Szymon Bogumił Zug (20 February 1733 – 11 August 1807), born Simon Gottlieb Zug, and also known as Zugk, was a renowned Polish-German classicist architect and designer of gardens. Born in Merseburg in Saxony, he spent most of his life in the Polish–Lithuanian Commonwealth, where in 1768, he was ennobled.

One of the most versatile and prolific architects of his epoch, Zug was the author of several dozen projects of palaces and churches. As a garden designer, he represented an early romanticist style. Among the most notable buildings designed by Zug are:
- Lutheran Holy Trinity Church in Warsaw, also known simply as Zug's Church (1777–1782)

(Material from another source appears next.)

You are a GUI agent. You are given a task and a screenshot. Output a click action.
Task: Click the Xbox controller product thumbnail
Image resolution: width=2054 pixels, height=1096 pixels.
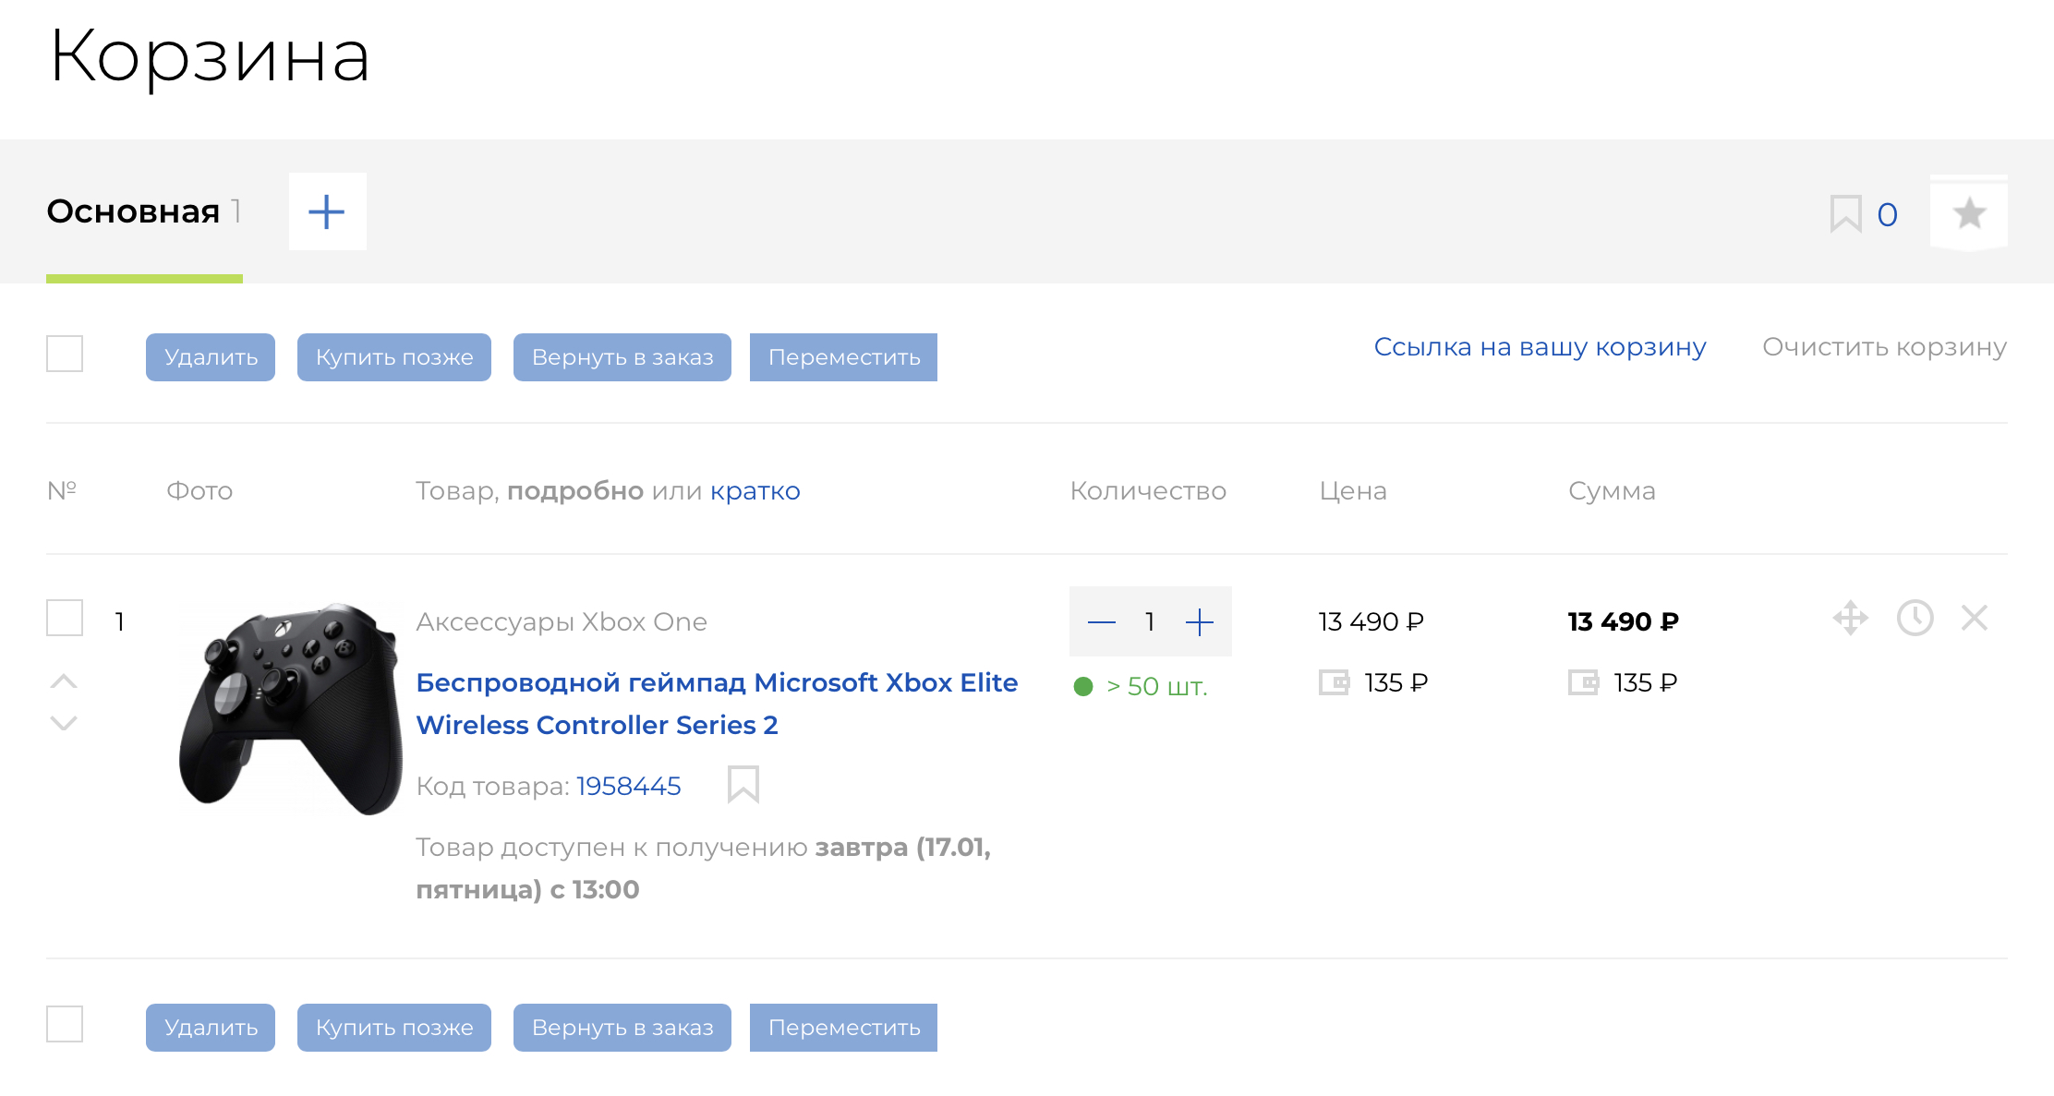(290, 708)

- Natolin palace (1780–1782)
- Młociny palace (1786)
- Blank's Palace (Pałac Blanka; 1762–1764)
- Poniatowski's palace (1772)
- The English-Chinese Garden at Wilanów Palace (1784)
- Fat Kaśka

Zug also supervised the refurbishment of Warsaw Arsenal, designed the romanticist ruins in the garden of Arkadia near Łowicz and designed the gardens of Jablonna Palace. He died in Warsaw and is buried there in the Evangelical Cemetery of the Augsburg Confession in Warsaw.